Tournament information
- Dates: 9–10 August 2019
- Venue: BCEC
- Location: Brisbane
- Country: Australia
- Organisation(s): PDC
- Format: Legs
- Prize fund: £60,000
- Winner's share: £20,000
- High checkout: 170 Rob Cross

Champion(s)
- Damon Heta

= 2019 Brisbane Darts Masters =

The 2019 Brisbane Darts Masters, in association with Pirate Life was the second staging of the tournament by the Professional Darts Corporation, as the third entry in the 2019 World Series of Darts. The tournament featured 16 players (eight PDC players facing eight regional qualifiers) and was held at the BCEC in Brisbane, Australia from 9–10 August 2019.

Rob Cross was the defending champion, after defeating Michael van Gerwen 11–6 in the 2018 final, but lost to Damon Heta 8–7 in the final.

Damon Heta won his first televised title after defeating the defending champion Rob Cross 8–7 in the final on his birthday. Heta only become the second regional qualifier to win a World Series event after compatriot and best friend Kyle Anderson won the 2017 Auckland Darts Masters.
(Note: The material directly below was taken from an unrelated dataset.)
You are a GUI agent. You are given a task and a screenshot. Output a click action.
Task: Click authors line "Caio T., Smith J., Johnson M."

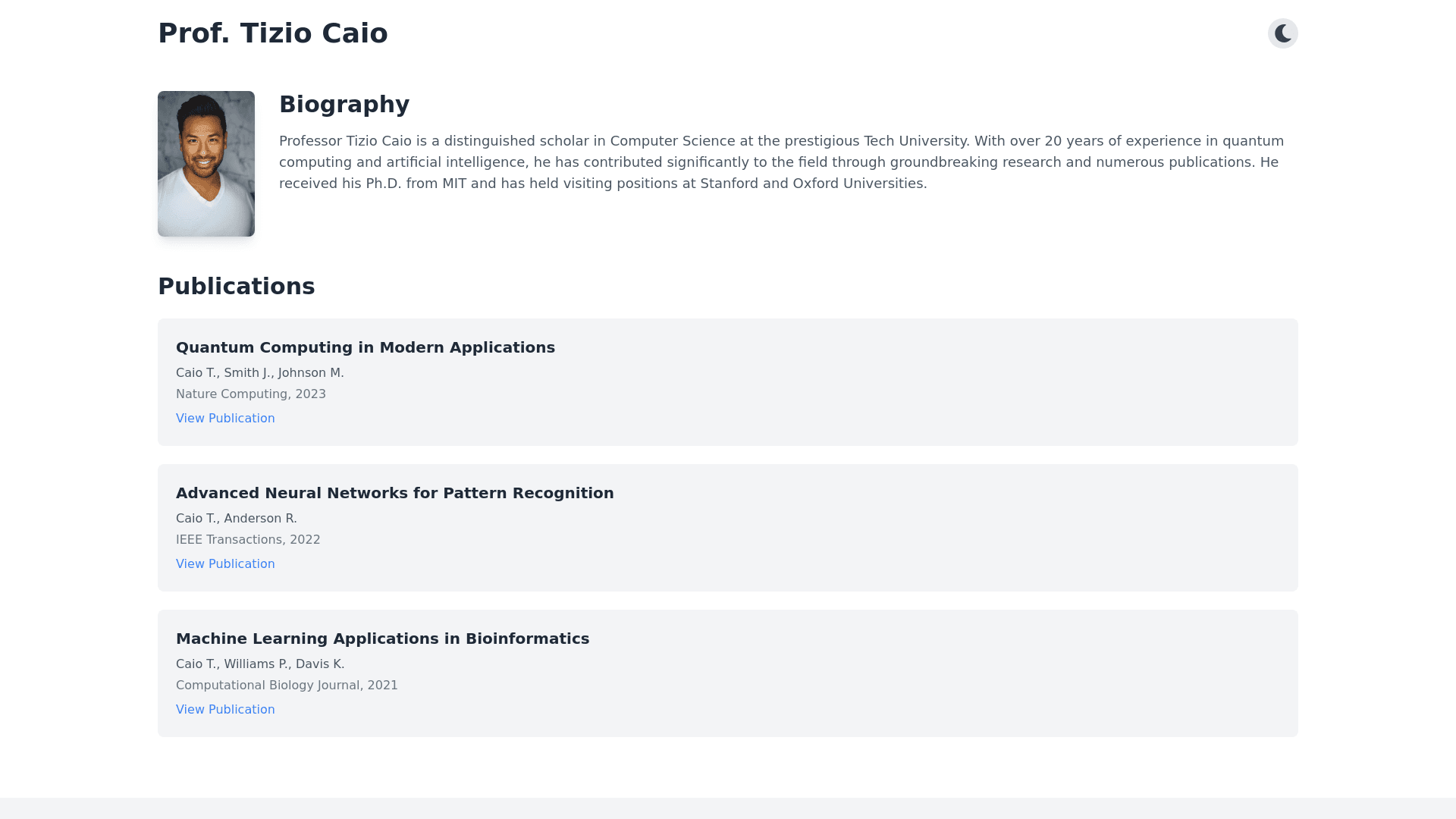pyautogui.click(x=260, y=373)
He also became both the first ever host nation player and the first ever non-Tour Card holder to win a World Series event.

==Prize money==
The total prize fund was £60,000.

| Position (no. of players) |  | Prize money (Total: £60,000) |
|---|---|---|
| Winner | (1) | £20,000 |
| Runner-up | (1) | £10,000 |
| Semi-finalists | (2) | £5,000 |
| Quarter-finalists | (4) | £2,500 |
| First round | (8) | £1,250 |

==Qualifiers==
The eight invited PDC representatives, (seeded according to the World Series Order of Merit) were:

1. SCO Peter Wright (first round)
2. ENG Rob Cross (runner-up)
3. NIR Daryl Gurney (semi-finals)
4. ENG James Wade (first round)
5. NED Michael van Gerwen (quarter-finals)
6. SCO Gary Anderson (quarter-finals)
7. AUS Simon Whitlock (semi-finals)
8. NED Raymond van Barneveld (quarter-finals)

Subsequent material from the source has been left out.